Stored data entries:
_ _ _

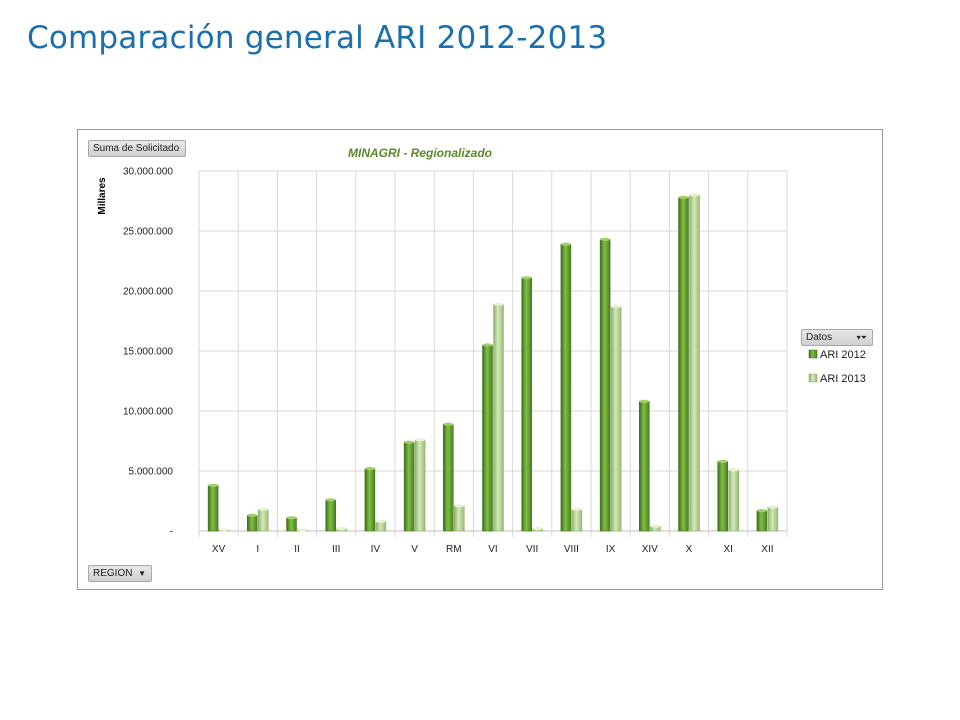 The width and height of the screenshot is (960, 720). I want to click on x-tick-label: II, so click(297, 550).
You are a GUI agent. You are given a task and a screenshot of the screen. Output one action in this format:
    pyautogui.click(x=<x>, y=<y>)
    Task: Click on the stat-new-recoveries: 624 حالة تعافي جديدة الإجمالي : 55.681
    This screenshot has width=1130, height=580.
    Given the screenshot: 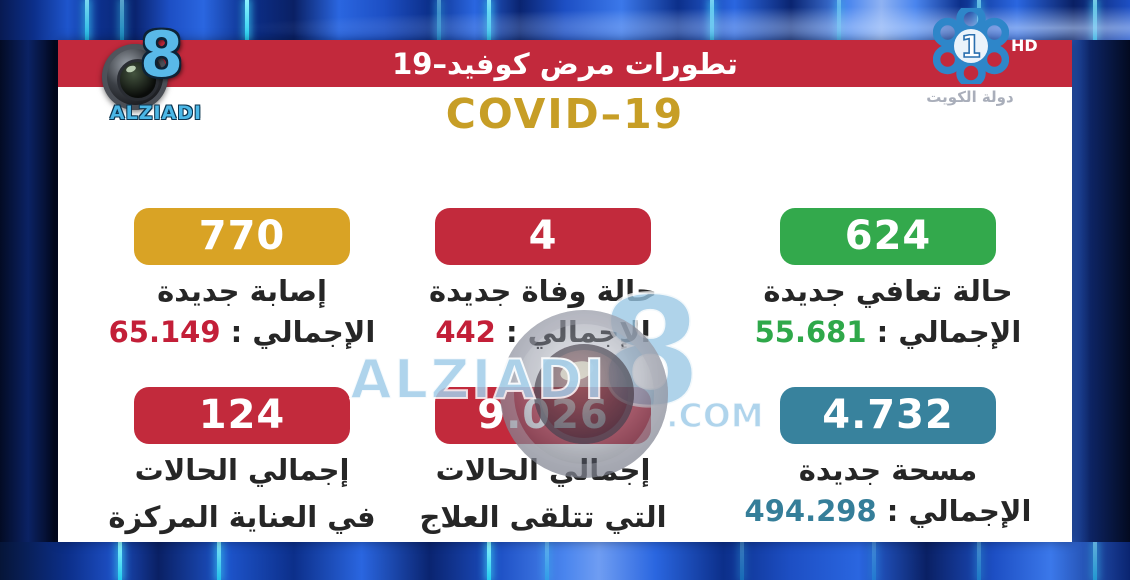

_ _ _

● Exercise objective
Lay out the listing as a numbered list, one line per item and no blank lines, starting at the line containing "You are a GUI" and running through the final line of the listing. Omit the pictures.

● Task solution
1. You are a GUI agent. You are given a task and a screenshot of the screen. Output one action in this format:
2.     pyautogui.click(x=<x>, y=<y>)
3.     Task: Click on the stat-new-recoveries: 624 حالة تعافي جديدة الإجمالي : 55.681
4.     This screenshot has width=1130, height=580.
5.     Given the screenshot: 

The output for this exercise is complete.